An outspoken Iranian former political prisoner has once again lambasted the Islamic Republic's Supreme Leader, Ayatollah Ali Khamenei, insisting that his "concentrated power" and "leadership for life" are the main sources of widespread corruption across the country.
In an essay published on the dissident website “Kalameh” November 28, former regime supporter turned political activist Abolfazl Qadyani writes, "As the economic and political crisis in Iran is worsening along with people's opposition to the religious dictatorship, specifically against Khamenei, the intelligence arms of tyranny, which are in a permanent state of fear, increase the level of suppression, believing that it is the only solution to the problems confronting the ruling establishment.”
"Their permanent fear originates in the fear of losing control and power," the 73-year-old argued. “They are scared of losing the usurped power that is entangled with the despot's existence."
Qadyani, a co-founder of the political group Mojahedin of the Islamic Revolution of Iran Organization (MIRO), helped the clerics consolidate power after the downfall of the monarchy nearly forty years ago. The MIRO strongly supported the Islamic Republic until 2009, when the group fell out with Khamenei after the disputed re-election of populist President Mahmoud Ahmadinejad.
Many of the organization’s leaders, including Qadyani, were given prison sentences for their public criticism of Khamenei, and one of their most outspoken members, former deputy interior minister Mostafa Tajzadeh, spent more than seven years in solitary confinement.

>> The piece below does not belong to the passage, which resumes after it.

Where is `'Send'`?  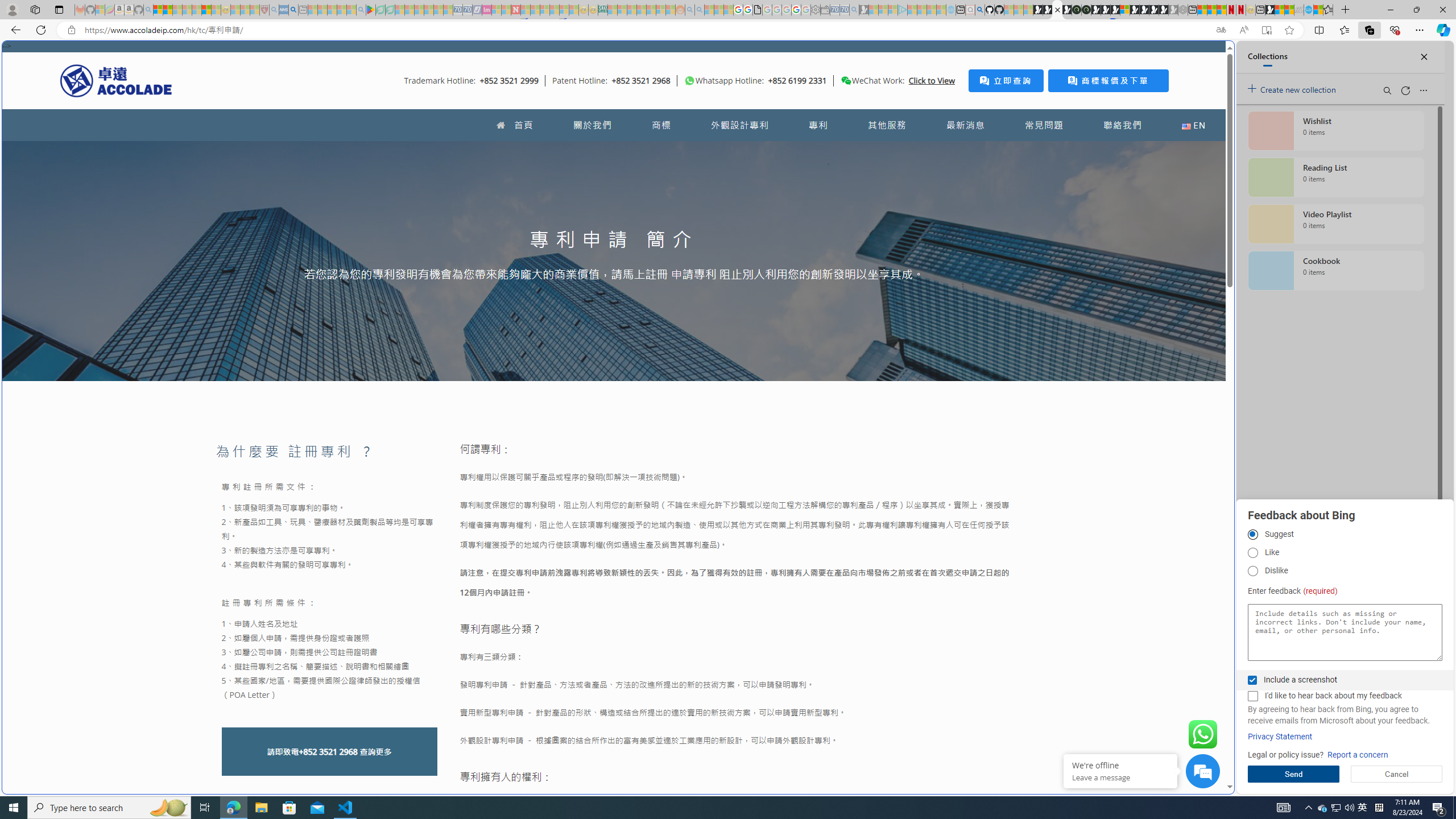
'Send' is located at coordinates (1293, 774).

"The fear of losing power is a permanent nightmare that blurs the dictator's sight and forces him toward immoral and unlawful moves in the hope of retaining power and increasing his dominance over the nation,” Qadyani wrote in his essay.

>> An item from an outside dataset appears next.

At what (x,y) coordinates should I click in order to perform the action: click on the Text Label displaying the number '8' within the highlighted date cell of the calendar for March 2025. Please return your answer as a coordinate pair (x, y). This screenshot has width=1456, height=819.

Describing lifetime appointments as the “mother of all corruption,” Qadyani notes, "The power in Iran, as everybody knows, is monopolized by velayat-i Faqih (the Guardianship of the Islamic Jurist), therefore, since the Supreme Leader is under nobody's supervision and not accountable to any institution, he is responsible for spreading the corrupt products of the concentrated power for life across the land.”
The only way out, Qadyani suggested, is resistance and protest.
Qadyani described the president of the Islamic Republic as the “butler” of the Supreme Leader, since he cannot freely choose members of his own cabinet.
If people constantly protest the concentration of power in one single person and resist tyranny, Qadyani said, "ultimately, a point where the tyrant surrenders to the nation's will and holds a referendum for the establishment of a secular republic would not be out of reach.”
To back up his argument, Qadyani listed fifteen cases of the recent protests across Iran that were ruthlessly suppressed as the signs of fear among the Supreme Leader's intelligence arms.
In an earlier essay published on the same website July 7, Qadyani called the Islamic Republic a religious dictatorship, and said the only solution was for Khamenei to step down.
Qadyani, himself a former pro-reform activist, also criticized Iranian reformists for their steadfast belief that the regime can reform itself.
“They [reformists] want to reform a corrupt and flawed structure,” he wrote, “they are either not reformists or simply cherish an impossible dream.”
He called on all political activists, including those in the reform camp, to demand Khamenei step down. Otherwise, he warned, Iranians may face the same sad fate as Libyans and Iraqis whose dictators were forced from power.